In the design of wafer, there are the regions of many patterned features repeating along X or Y-direction, such as SRAM,
The region of DRAM or flash, i.e. array area, remaining region is referred to as random or logic area.In order to realize more preferable sensitivity,
Advanced inspection system to check array area using Different Strategies.
Due to diffraction and light intensity superposition, if on object plane being equidistant striped or grid, then these stripeds
Or grid formed on focal plane is row's bright spot or one group of dot matrix, the position of each point is completely by the space frequency of striped or grid
Rate determines.As long as one piece of lamella lucida is put on focal plane, blacking on the position of each corresponding bright spot, do not allow at these bright spots
Light transmission, then obtain in image plane is exactly the picture rich in detail deleting those stripeds or grid, here it is Fourier filtering
Device.
Fig. 1 show the imaging system comprising Fourier filters in prior art.Light from object plane is received by lens 1
Collection, the target on object plane can be wafer.The light that collecting lens 1 is collected can include any suitable folding known in the art
Penetrate, reflect, scattering and diffraction light, the light that collecting lens 1 is collected passes through the Fourier plane of imaging system, i.e. focal plane, Fourier
Leaf wave filter is arranged on described focal plane to stop undesirable light.Light through Fourier filters is gathered by imaging lenses 2
On image plane, detector (not shown) can be arranged at described image plane Jiao, is not hindered by Fourier filters in order to detect
The light of gear.
Fig. 2 is the schematic diagram of the Fourier filters in existing Defect Scanning equipment image processing techniquess, generally includes list
One or more barrier ribs being configured to block a part of light in one direction, are reached by the spacing and position adjusting barrier rib
Filter the effect of the light of patterned features on wafer.However, this Fourier filters can only take into account a direction, such as
X direction repetitive pattern region was both existed on fruit wafer, there is y direction repetitive pattern region again, and needed to take into account x direction simultaneously
With y direction, then wafer is transferred in and out scanning machine (a notch down, a notch right) twice, reduces
Equipment capacity.
Content of the invention
Present invention is primarily targeted at overcoming the defect of prior art, provide a kind of complete with regard to energy by a transmit process
The system and method becoming wafer defect detection.
For reaching above-mentioned purpose, the present invention provides a kind of wafer defect detecting system, including:Fourier filters, its bag
Include the multiple blocking units in the range of light intensity signal collection, the first stop that described blocking unit arranges for first direction is single
Unit and/or the second blocking unit of second direction arrangement;Handover module, is connected with described Fourier filters, according to detection side
Switch to described first blocking unit or described second blocking unit to by described blocking unit;And detector, with described Fu
Vertical leaf wave filter is connected, and detects the light intensity signal of described Fourier filters transmission.

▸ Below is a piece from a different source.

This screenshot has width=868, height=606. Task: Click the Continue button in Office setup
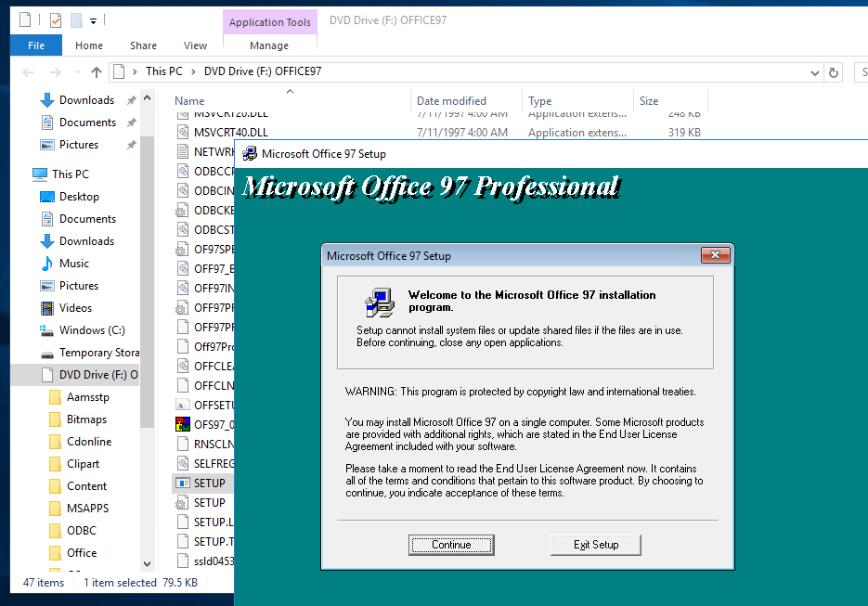[451, 545]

Preferably, described blocking unit is the first blocking unit and the arrangement of described second direction of described first direction arrangement
The second blocking unit.
Preferably, when described detection direction is described first direction, described handover module is by described first blocking unit
Outside mobile extremely described light intensity signal collection scope;When described detection direction is described second direction, described handover module will
Outside the mobile extremely described light intensity signal collection scope of described second blocking unit.
Preferably, when described detection direction is described first direction, described handover module is by described second blocking unit
Mobile to described light intensity signal collection, by mobile for described first blocking unit to described light intensity signal collection scope it
Outward so that described blocking unit is switched to described second blocking unit;When described detection direction is described second direction, described
Handover module, to described light intensity signal collection described second blocking unit is moved mobile for described first blocking unit
Move to outside described light intensity signal collection scope so that described blocking unit is switched to described first blocking unit.
Preferably, the second blocking unit that the first blocking unit of described first direction arrangement is arranged with described second direction
Positioned at Different Plane.
Preferably, described blocking unit is the first blocking unit or the arrangement of described second direction of described first direction arrangement
The second blocking unit.
Preferably, when described detection direction is described first direction, described first direction is arranged by described handover module
The first blocking unit rotate to described second direction, to switch to the second blocking unit of described second direction arrangement;Work as institute
State detection direction be described second direction when, described handover module by the second blocking unit that described second direction arranges rotate to
Described first direction, to switch to the first blocking unit of described first direction arrangement.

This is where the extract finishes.